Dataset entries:

* * *

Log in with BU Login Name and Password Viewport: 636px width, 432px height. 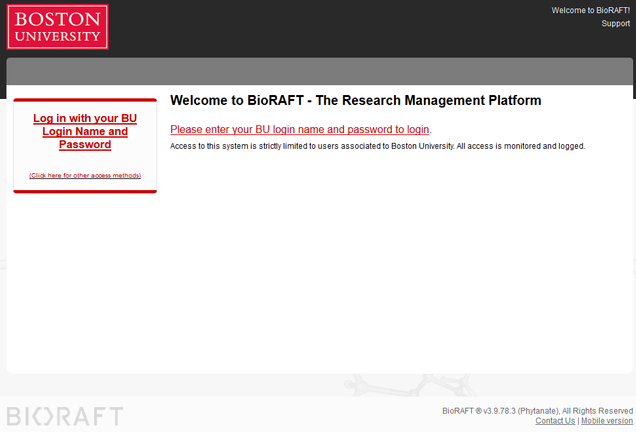pos(85,131)
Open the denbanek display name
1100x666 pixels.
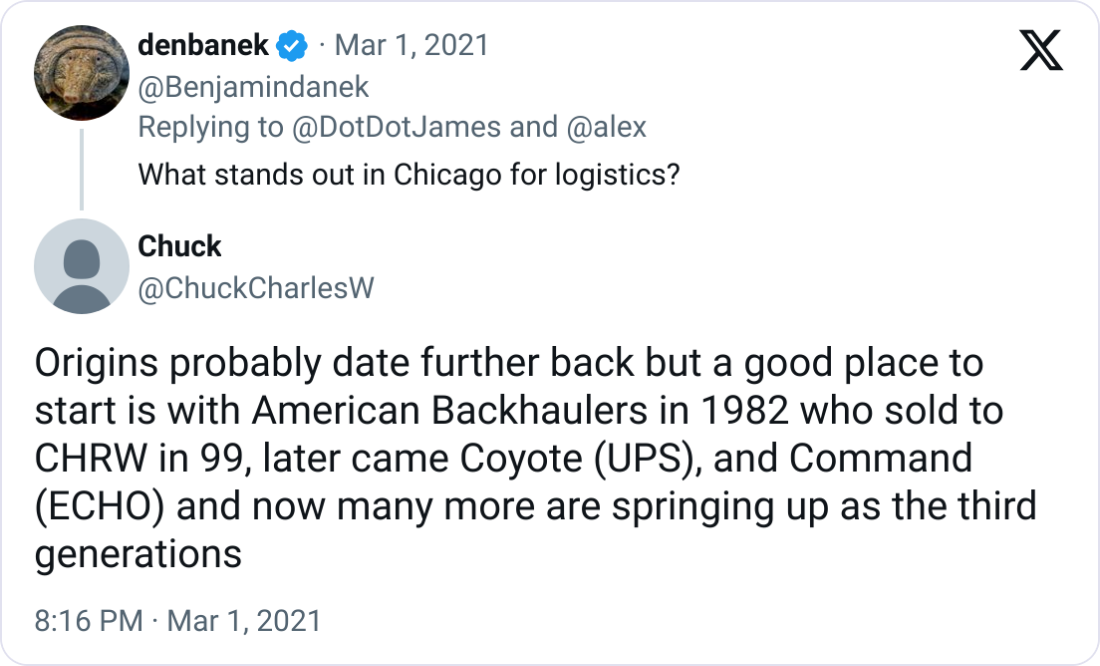point(203,45)
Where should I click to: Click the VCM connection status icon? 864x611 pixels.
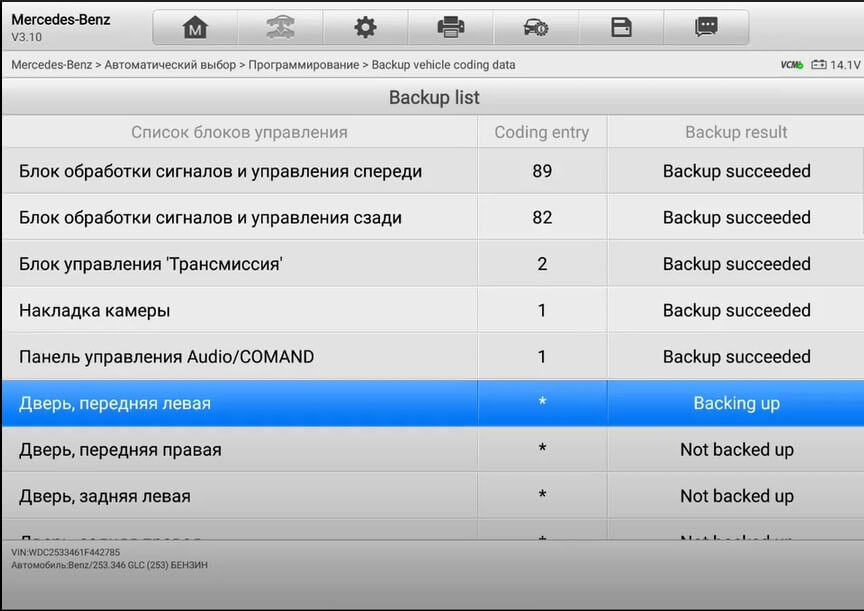(792, 65)
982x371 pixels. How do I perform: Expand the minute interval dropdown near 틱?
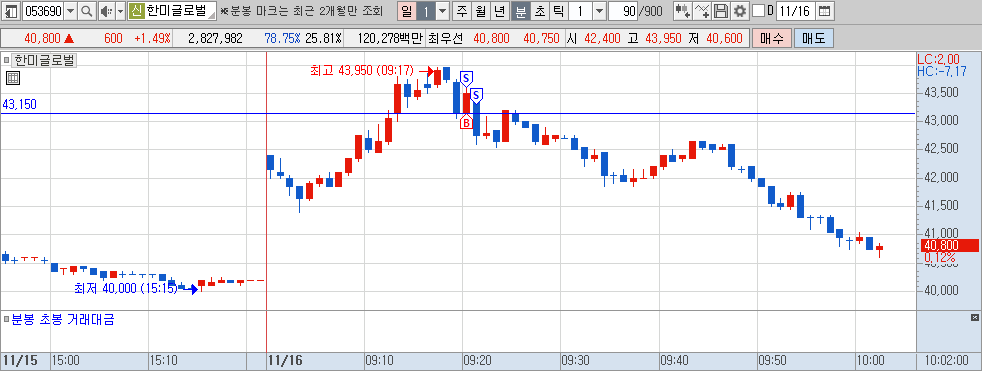point(599,11)
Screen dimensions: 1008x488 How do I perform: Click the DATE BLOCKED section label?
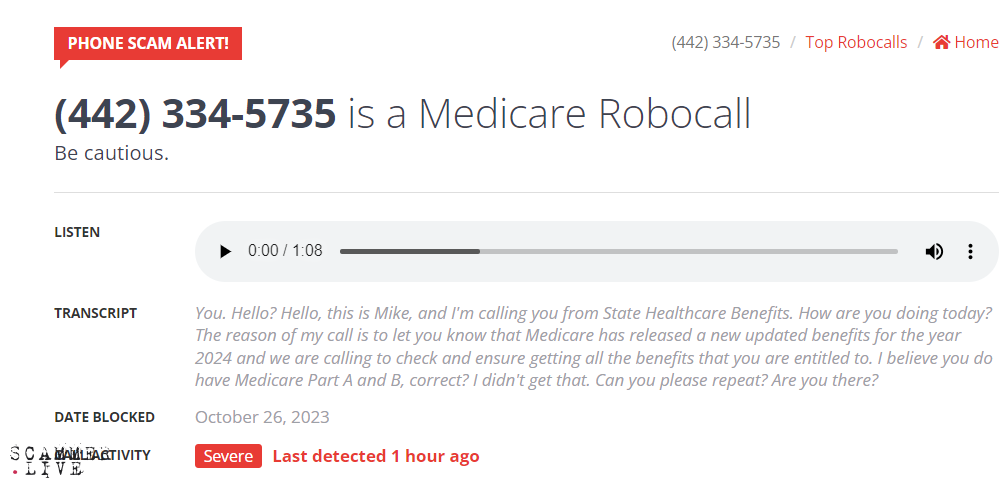(104, 417)
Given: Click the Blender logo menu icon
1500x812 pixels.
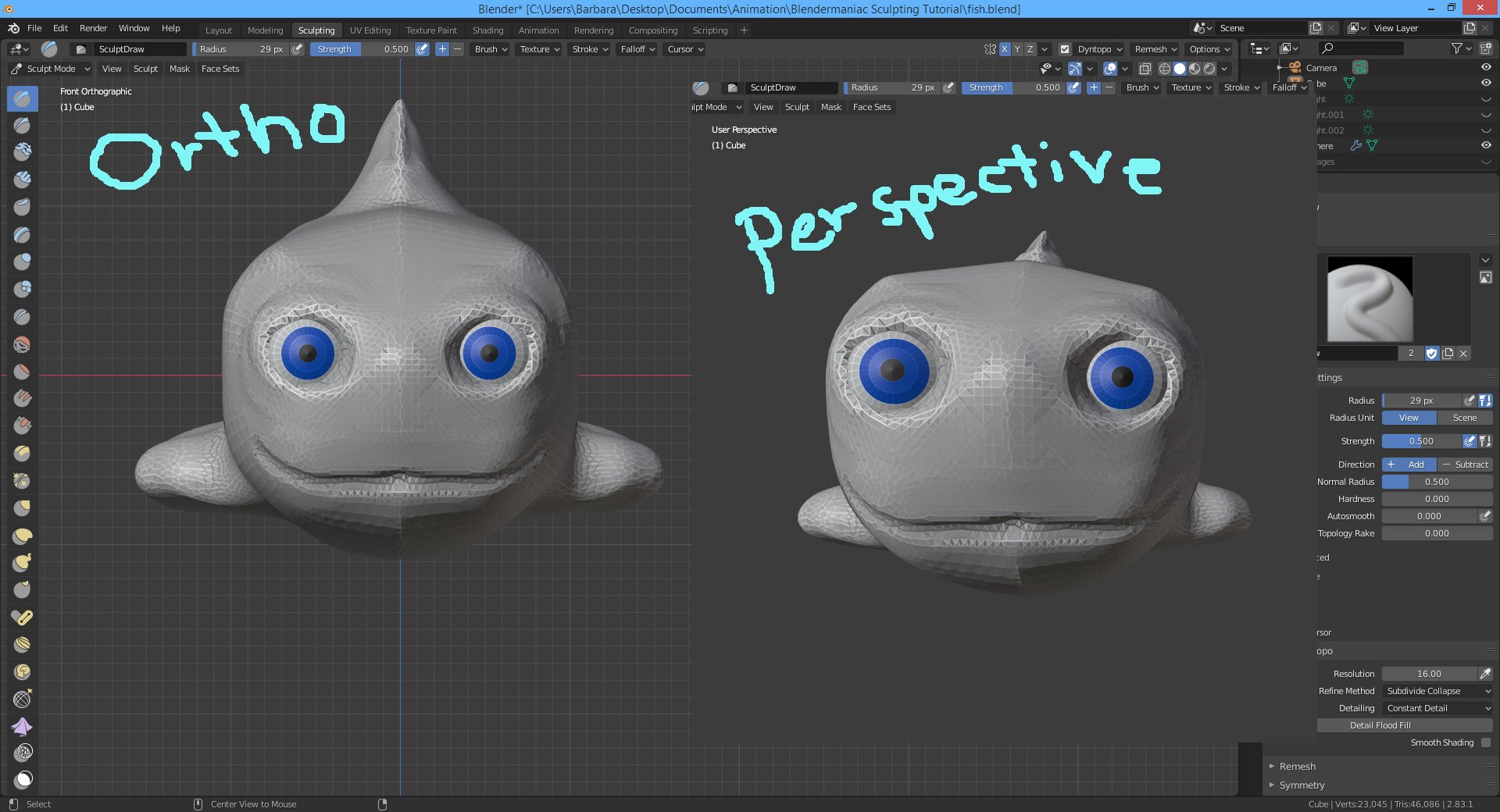Looking at the screenshot, I should pos(13,28).
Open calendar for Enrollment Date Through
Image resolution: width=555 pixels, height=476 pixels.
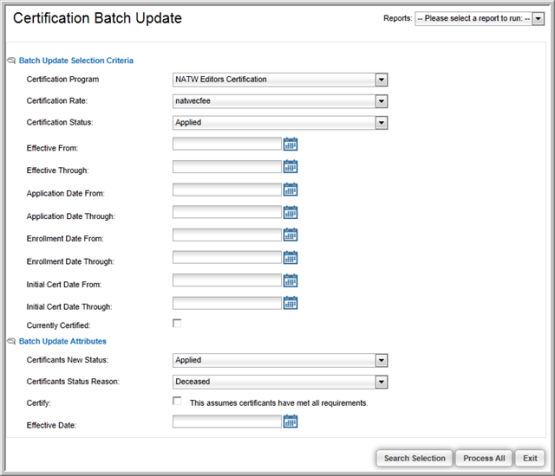291,258
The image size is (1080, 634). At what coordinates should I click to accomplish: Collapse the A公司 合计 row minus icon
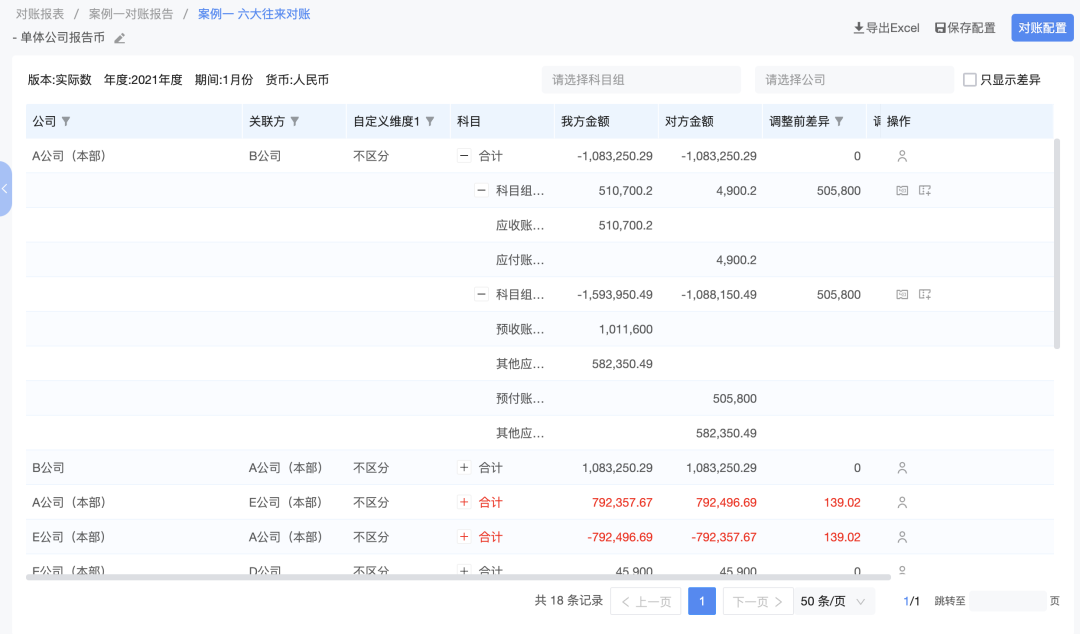click(463, 155)
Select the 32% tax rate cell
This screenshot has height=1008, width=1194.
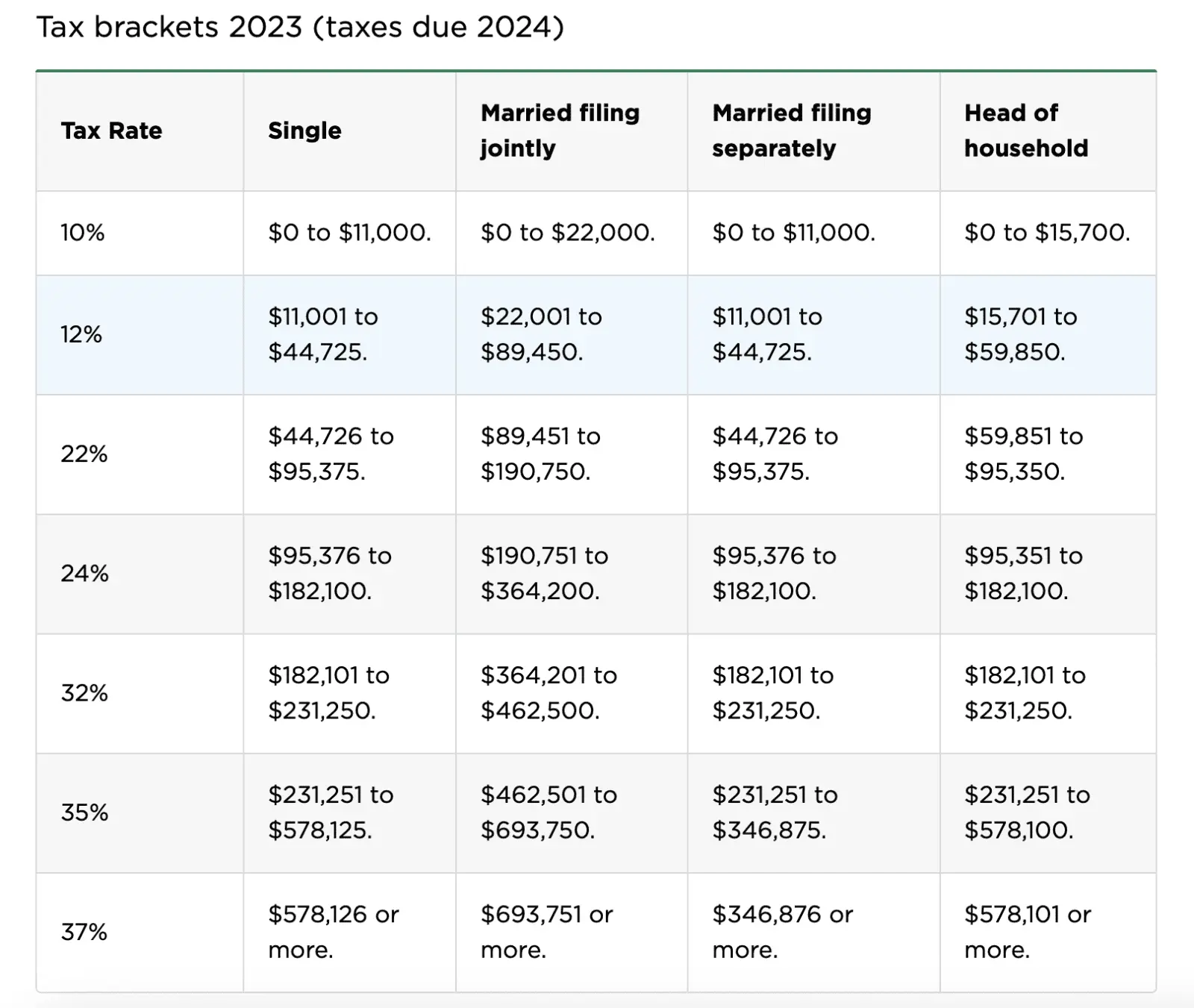84,692
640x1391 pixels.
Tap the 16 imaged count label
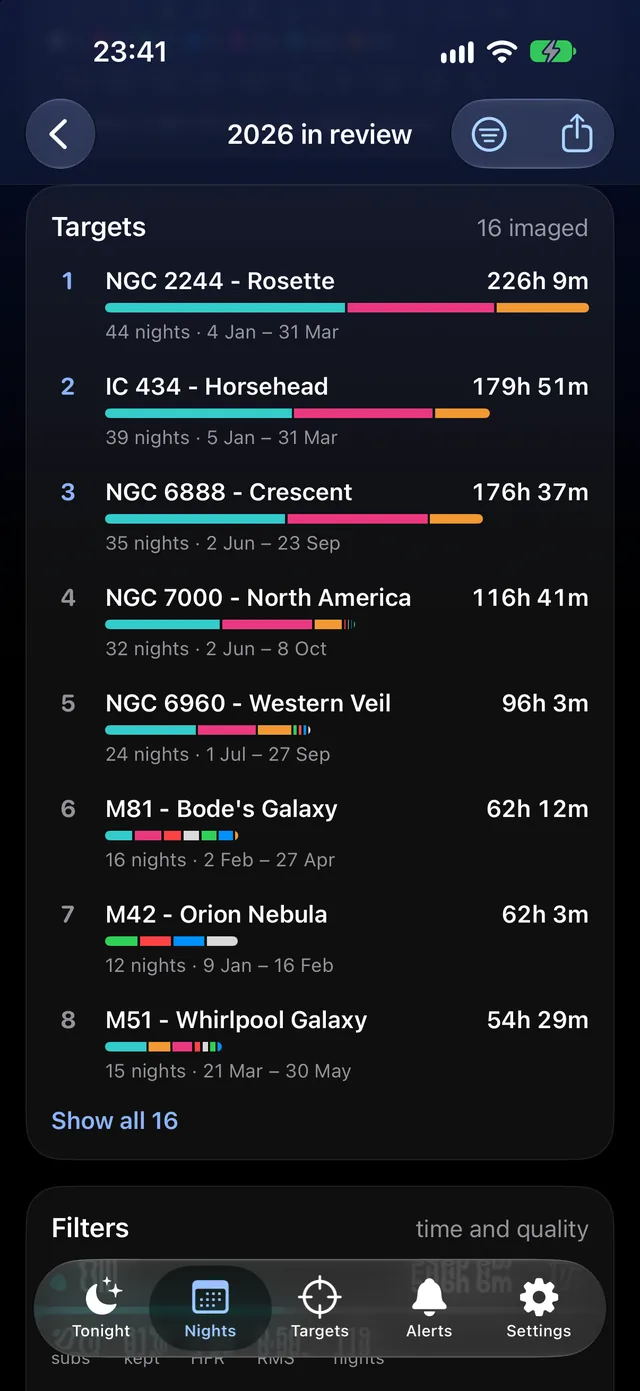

* * *

Work order » Report all lines of the data that include the word "Open".

Result of this exercise »
Open the denbanek display name
Open calendar for Enrollment Date Through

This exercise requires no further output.